Fourth, know what to say when the therapist and/or facility claims services are denied because of the annual Medicare payment cap.
Your loved one’s therapist or facility might discharge your loved one from services because he or she reached the annual Medicare payment cap. If your loved one continues to need skilled maintenance care, you should ask your loved one’s therapist or facility to bill the ongoing care through the “Exceptions Process”. To support your loved one’s need for ongoing care and in case Medicare denies payment for the care; the therapist and/or the facility should obtain documentation from the medical literature or guidelines from professional sources supporting your loved one’s need for ongoing therapy. Your loved one’s physician may be able to help locate this literature.
If the steps above do not succeed and Medicare denies coverage, and you continue therapy, paid by you or another agency, the denial can be appealed through the Medicare Part B appeals process.

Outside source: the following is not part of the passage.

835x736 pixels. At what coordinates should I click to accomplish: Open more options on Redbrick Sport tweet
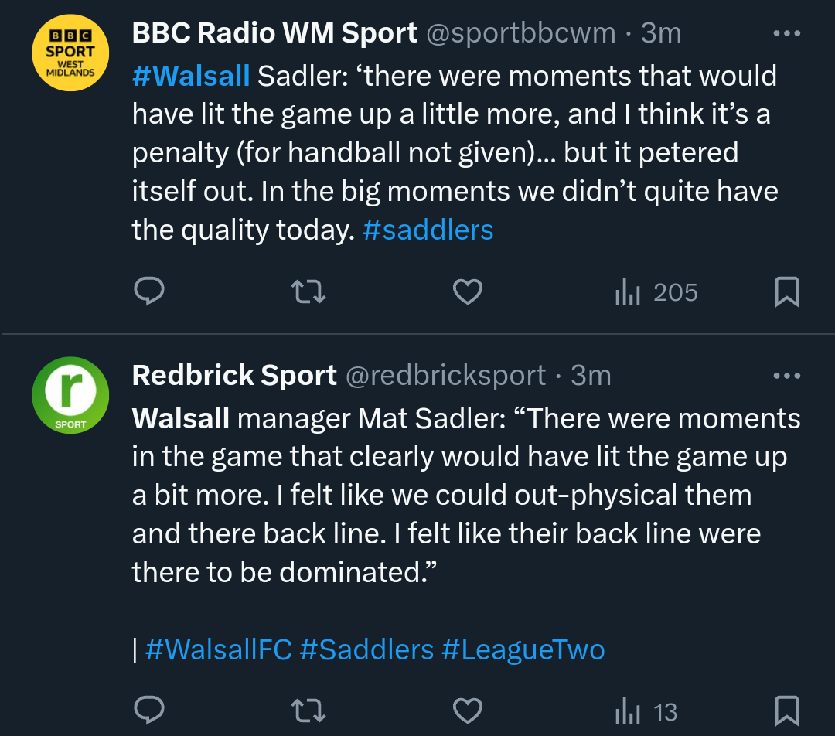click(786, 377)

Fifth, if maintenance therapy is denied, consider appealing.
If your loved one’s Medicare Summary Notice (MSN), or the service provider, indicates that your loved one’s care has been denied coverage, look to see whether your or your loved one, or the provider, has been held financially responsible. If you or your loved one have been held financially responsible, you should certainly appeal.
If the therapy provider has been held financially responsible, and you want to get more therapy of a similar kind, you should also appeal.